I was in St. Augustine, Florida, and saw a cement sphere designated as the start of the Old Spanish Trail. It also said that the trail ended in San Diego. Do you know where it ends in San Diego and if there is any plaque there?

-- Don, the net

Before the mid-1700s, the southern U.S. was lousy with old Spaniards on trails. It's hard to find a city between St. Augustine and Sonoma that doesn't have a street named Camino Real or a footpath called the Old Spanish Trail. For the most part, these were the roads connecting Spanish missions. Before that, many had been Indian trails. Spain never had much luck in Florida while they owned it, but they did manage to establish a town at St. Augustine in 1521 and build a passel of missions across the panhandle to Pensacola. By the early 1700s, the trail extended into southern Alabama and Mississippi and up through New Orleans to Natchitoches, Louisiana. At that point, you could pick up a trail that turned southwest to San Antonio and became a tangle of routes that would take you as far as Mexico City; Santa Fe, New Mexico; San Francisco; or San Diego, via Los Angeles.

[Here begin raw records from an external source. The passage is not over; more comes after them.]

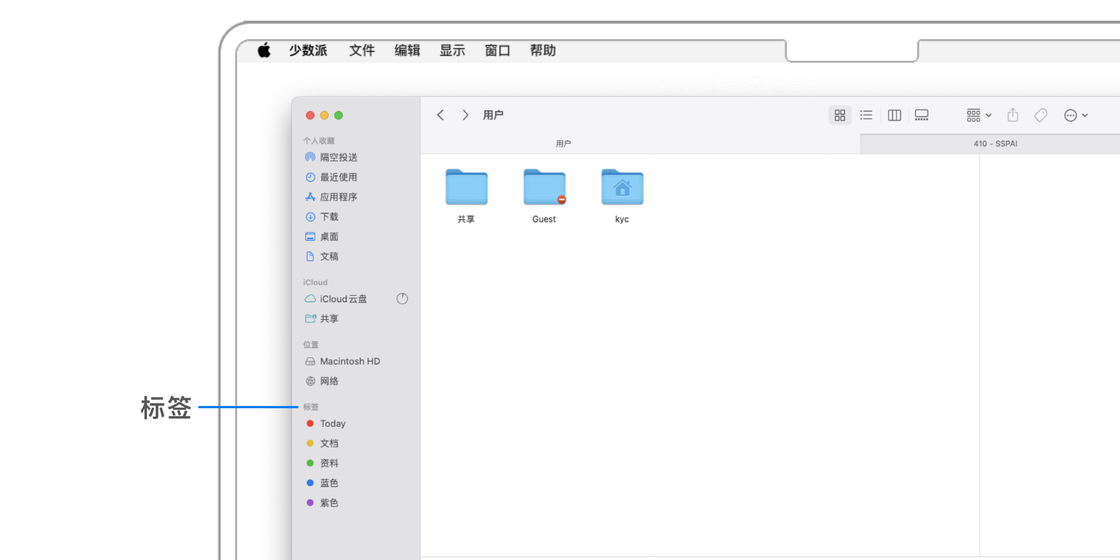The image size is (1120, 560).
Task: Open the More actions ellipsis dropdown
Action: (x=1076, y=115)
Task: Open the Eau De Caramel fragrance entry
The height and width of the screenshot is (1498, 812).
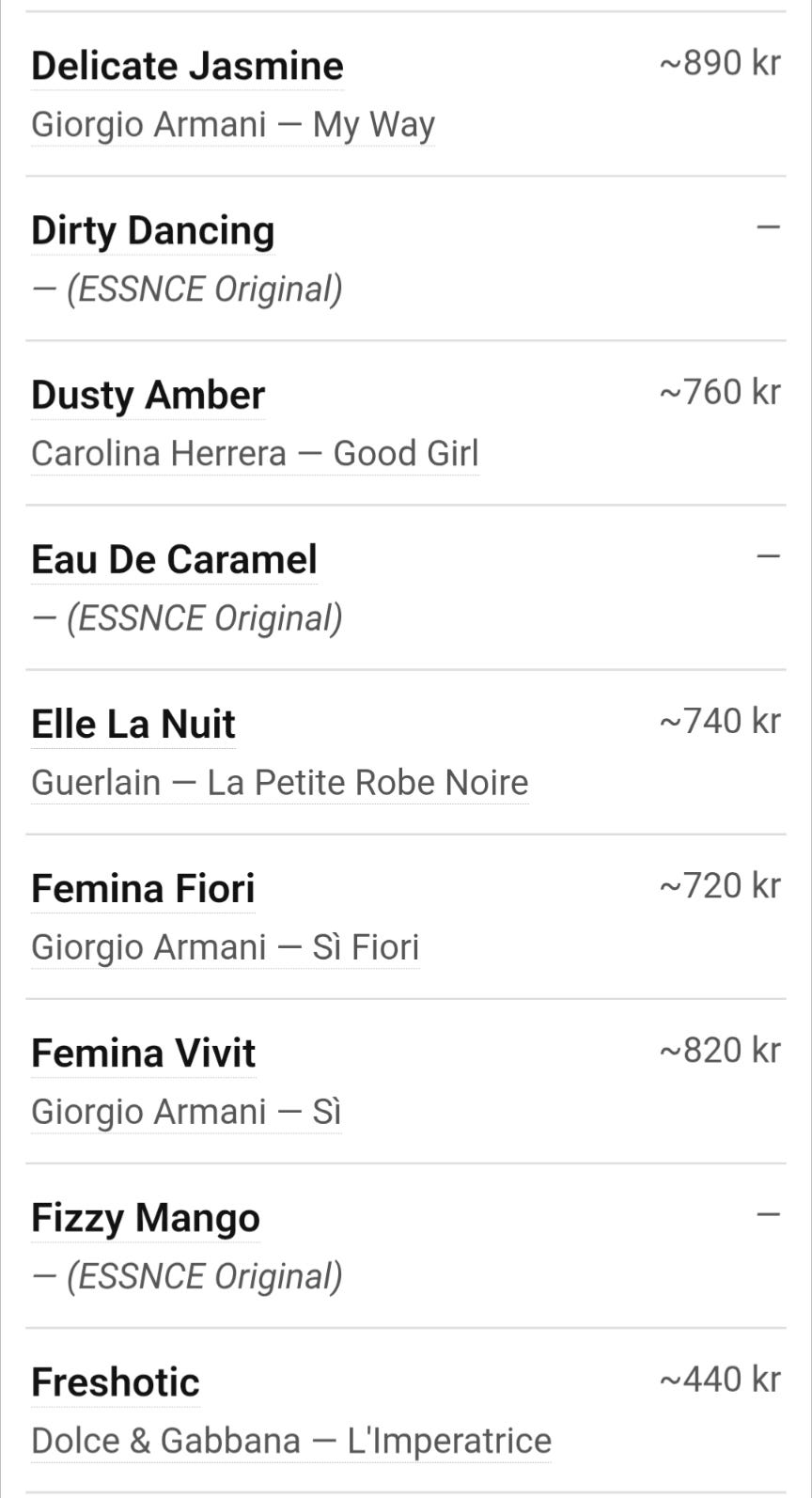Action: pos(174,559)
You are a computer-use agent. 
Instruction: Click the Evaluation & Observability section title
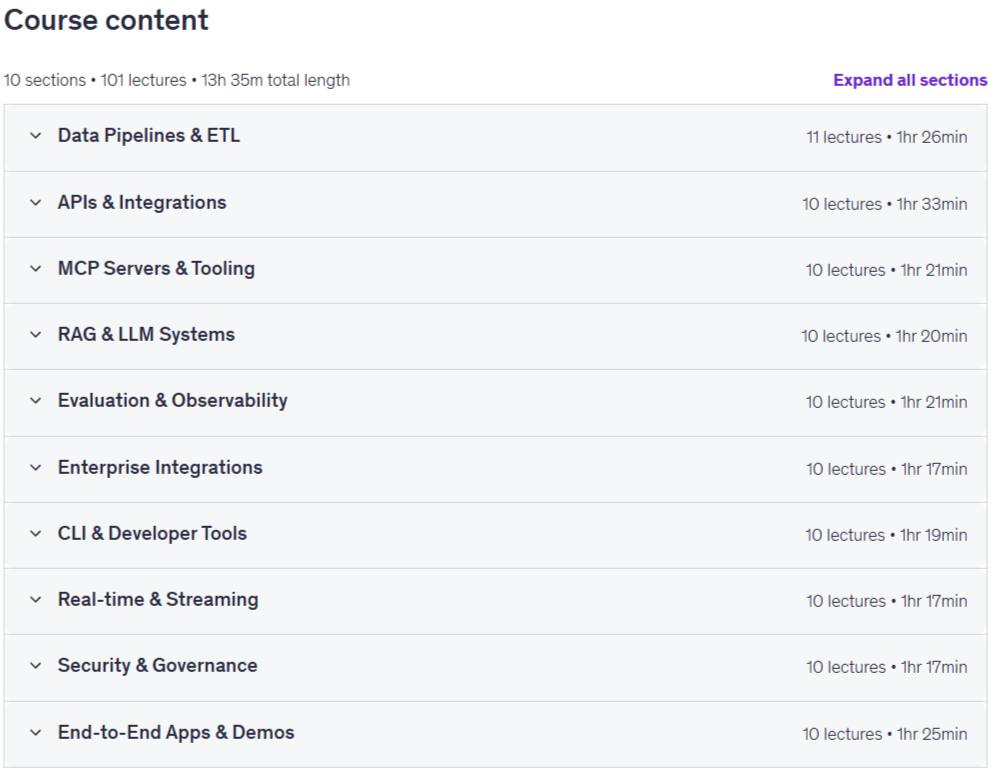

When the friars left and the Fords took over, many of these routes would become a town's main street or a highway.

So now it's 1929, and people are crazy about cars. A few motorheads in St. Augustine got the idea that they wanted to drive a cross-country auto route to San Diego that would follow old Spanish mission routes. This was long before any interstate highways existed. They named themselves the Old Spanish Trail Association and hit the road.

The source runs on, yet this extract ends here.